Grip Training Tutorial, Part Two

Posted: February 14, 2012 in Articles

Last time, we discussed the various types of hand and wrist strength, and how those could be expressed. Now, let’s go on to consider how we can develop strength in those movements.

Crush Grip Strength:

Any exercise wherein we squeeze a pliable object with our hands can improve our crush grip. You may remember the flimsy spring-loaded grippers of the past when you think of this type of trainer. In fact, the spring loaded grip trainer is an excellent mechanism for training your grip. The issue with many of these trainers is that we quickly become inured to their relatively low resistance, and though doing hundreds of repetitions will build muscular endurance in our hands and forearms, being able to implement greater resistance will allow us to work on increasing our maximum and working strength more efficiently. Luckily, there are grippers today that feature greatly increased spring tension, and they will allow us to go from “granny” grip all the way to “Beowulf” grip levels. The most highly-touted of these grippers is marketed under the name “Captains of Crush” by They are heavily built out of spring steel and knurled aluminum, and you’ll be hard pressed to wear them out. There are other, similar grippers out there, but the “Captains” are the gold standard.

Captains of Crush

Maybe metal isn’t your thing, though. Spring grippers are not the only way to go. In fact, for the average person just starting out, they may not even be the best way. If you want to do it yourself, simply find a very hardy cloth like cordura nylon (or leather) and create a pouch that will fill your palm. Now fill the pouch with a pliable substrate like dry beans or very small pebbles. Sew it up, and you have yourself both a hackey sack and a grip trainer.

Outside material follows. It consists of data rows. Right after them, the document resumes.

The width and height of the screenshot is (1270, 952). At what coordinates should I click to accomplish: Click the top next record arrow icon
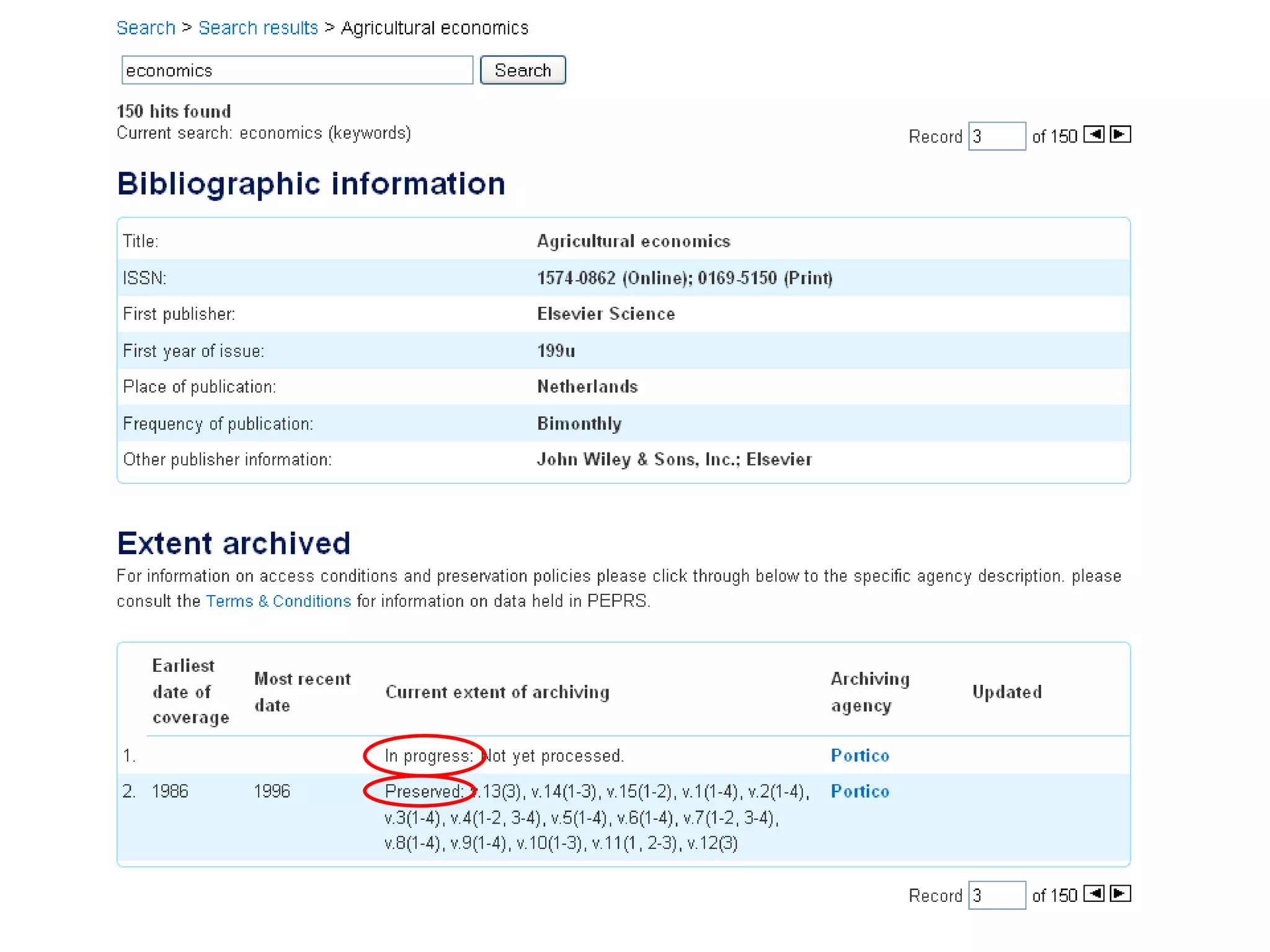click(x=1120, y=134)
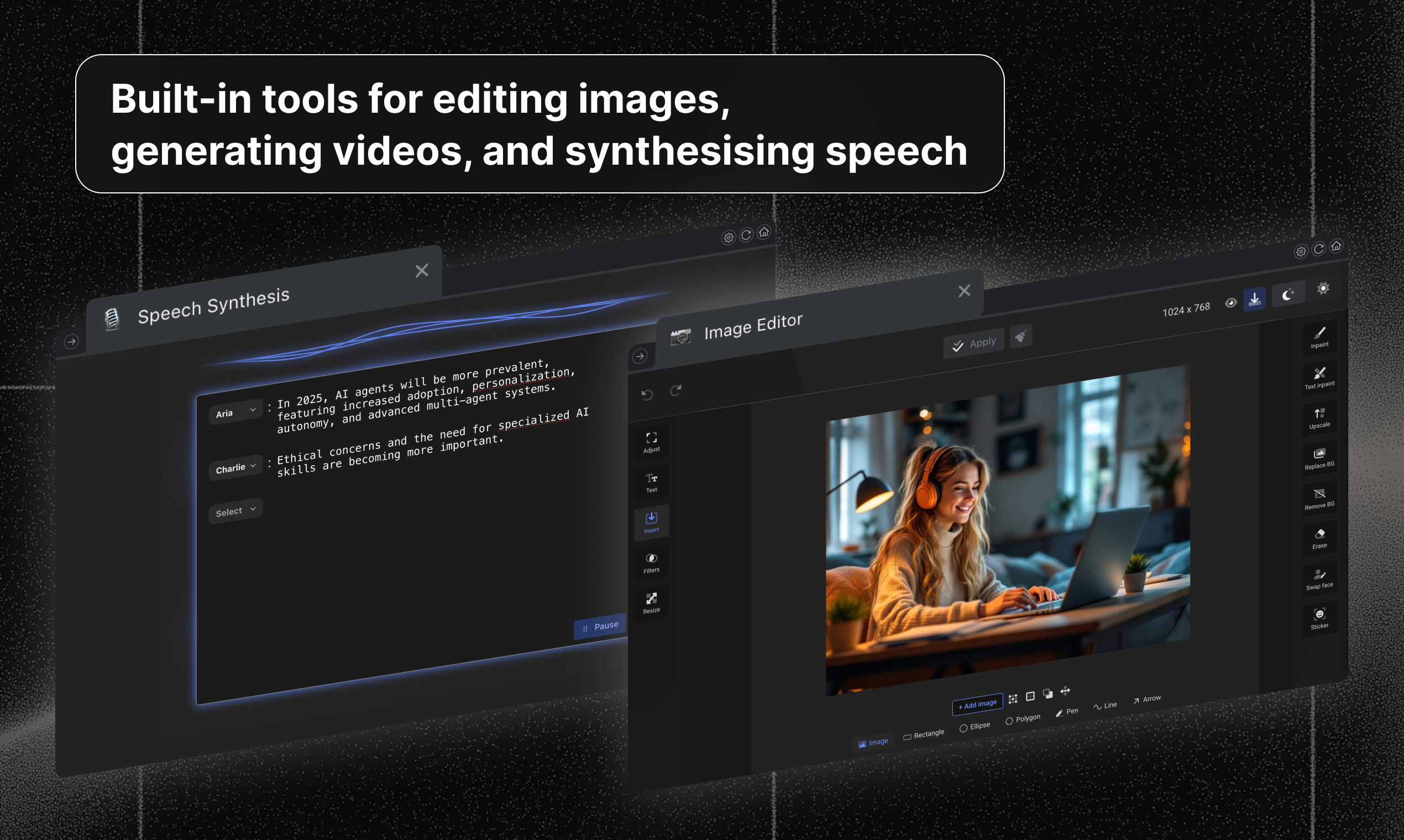This screenshot has width=1404, height=840.
Task: Click the Apply button
Action: click(x=974, y=343)
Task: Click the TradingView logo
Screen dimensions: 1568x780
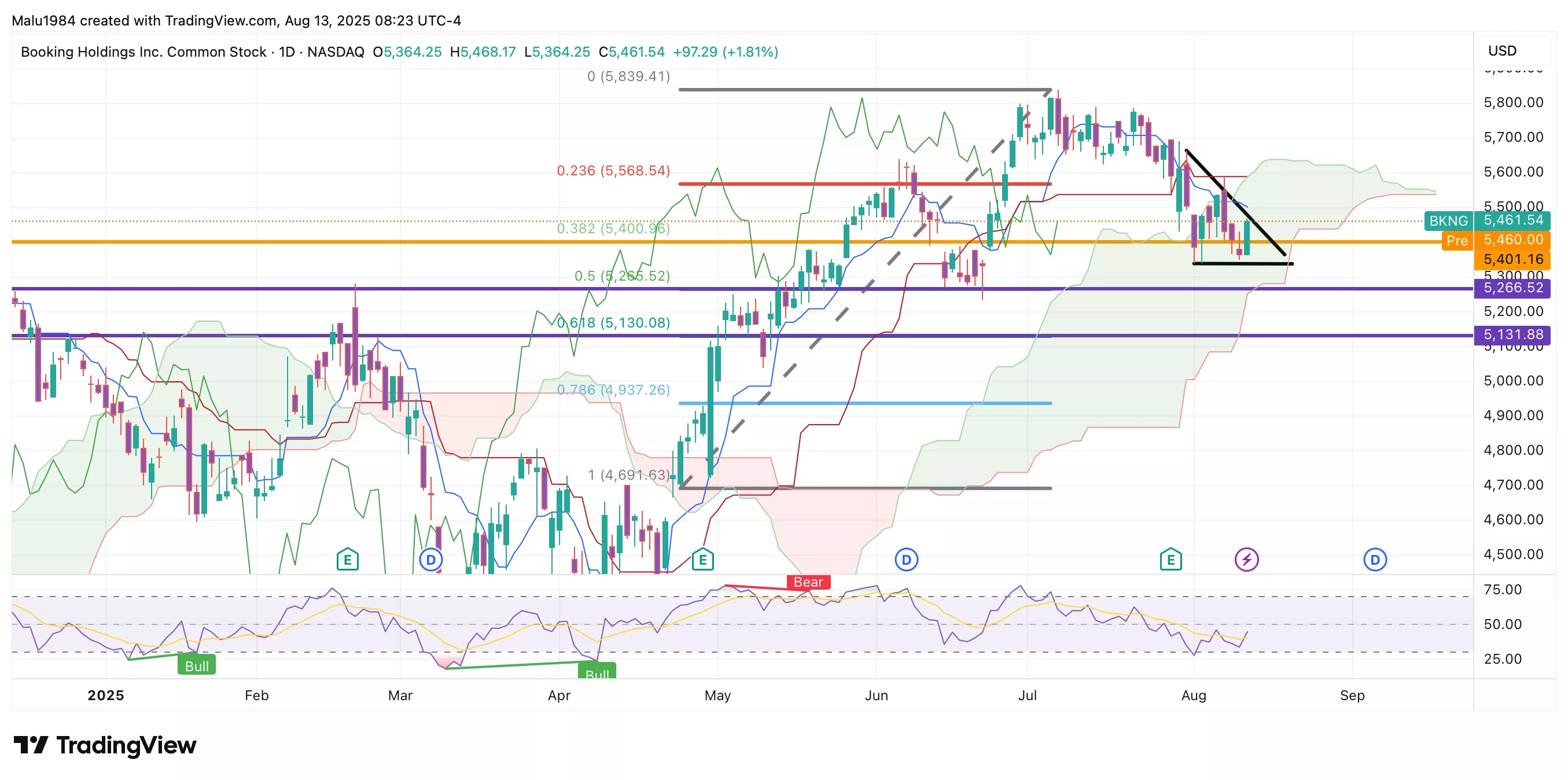Action: pyautogui.click(x=105, y=745)
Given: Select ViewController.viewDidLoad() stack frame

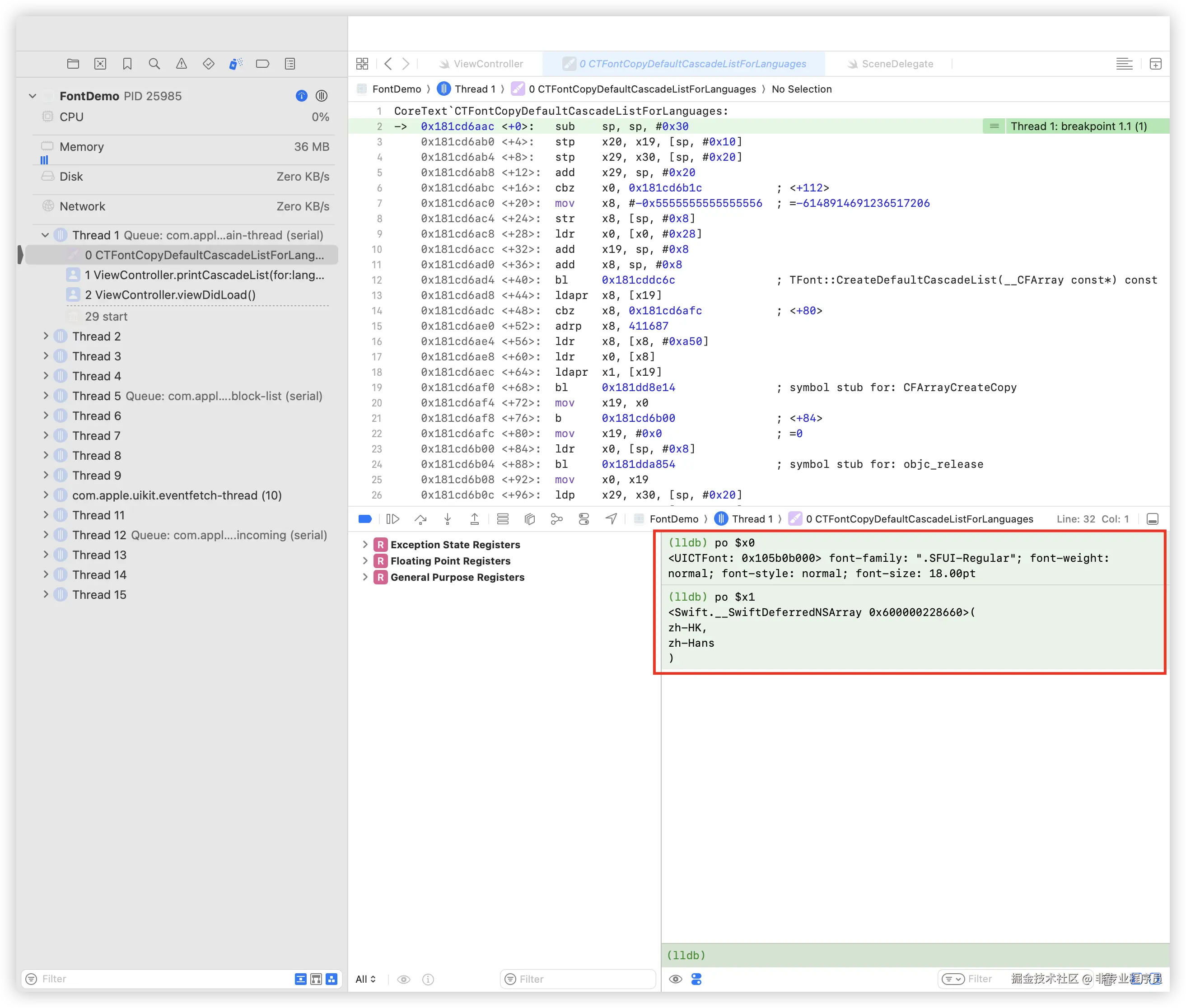Looking at the screenshot, I should click(170, 295).
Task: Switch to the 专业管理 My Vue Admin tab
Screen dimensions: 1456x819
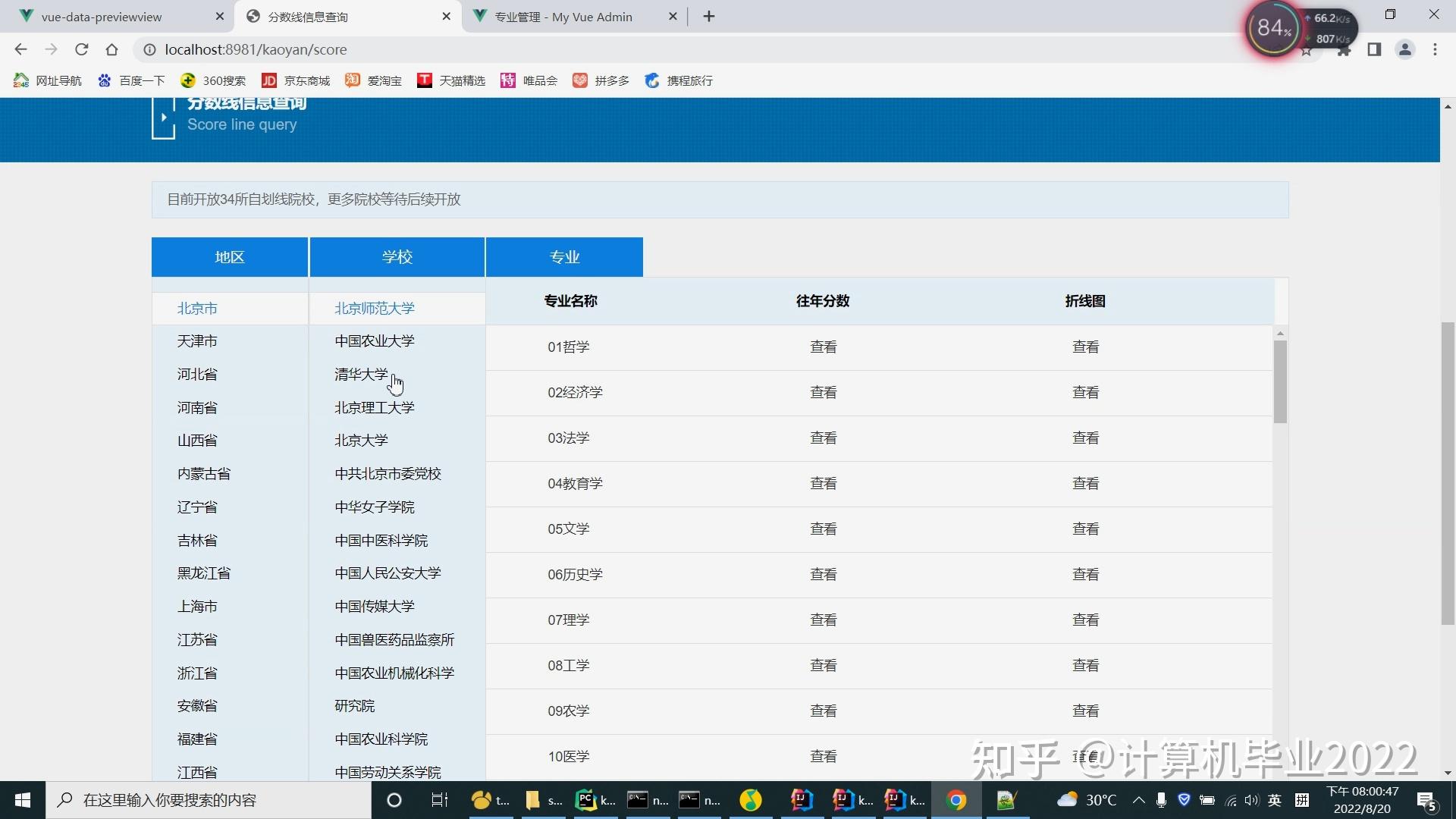Action: pyautogui.click(x=563, y=16)
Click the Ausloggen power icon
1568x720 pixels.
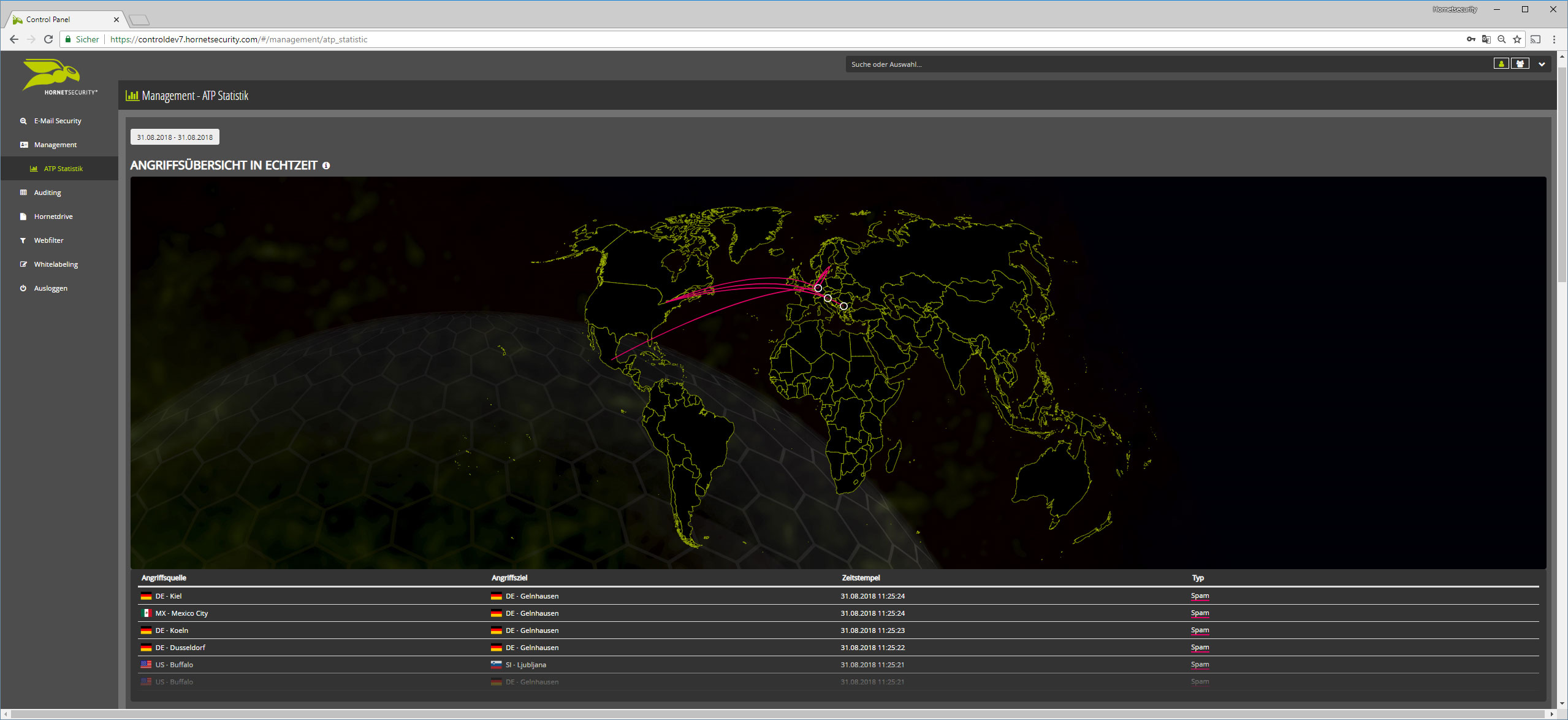[23, 288]
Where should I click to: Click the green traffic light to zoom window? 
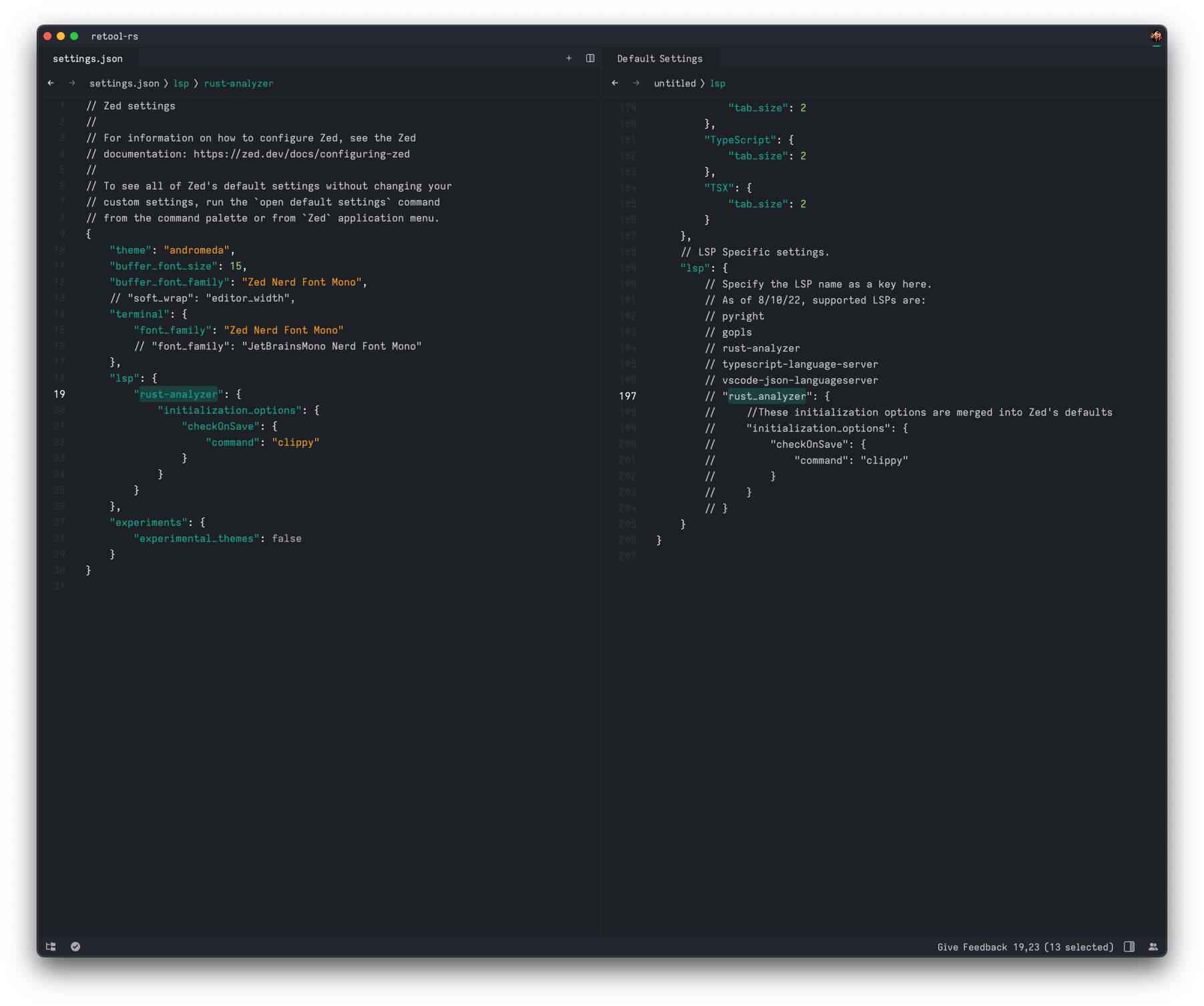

Okay, if that’s a little too involved, the very beginner can just find one of those “stress balls” or “stress eggs” at the store, and use that until you find that it’s too easy to squeeze steadily, for repetitions, over the course of a minute with each hand. If your hands are either a)weak; b)hurt; or c)very small, this might be the best place to start.

But wait, there’s more. One of my favorite grip tools is one that is shaped like a donut, and available in multiple different levels of challenge. It’s called the Grip Pro Trainer. It’s friendly to the hands, can be used in a variety of different ways, and the three levels are applicable to people anywhere from below normal strength to, well, me! I’d recommend getting all three levels, and I only paid something like $12 for them when I did so. The green is very easy, the black moderate, and the red fairly challenging. They’re great fun, and because they’re soft and non-metallic, you should be able to carry them anywhere without arousing the ire of the Federales.

Grip Pro Trainer

Finally, there’s another metal thing: if you have access to kettlebells, there’s a method for using them that calls for mighty crush grip strength and wrist toughness. If, while doing a kettlebell clean or snatch, we clamp our hand down on the handle and stop the rotation of the weight at its uppermost point, we perform a “bottoms up” clean or snatch. This is hard. Not only does it take great hand and wrist strength, it also takes timing, balance, and coordination. This isn’t a beginner move. That said, you can see what it’s about in the videos section of the website.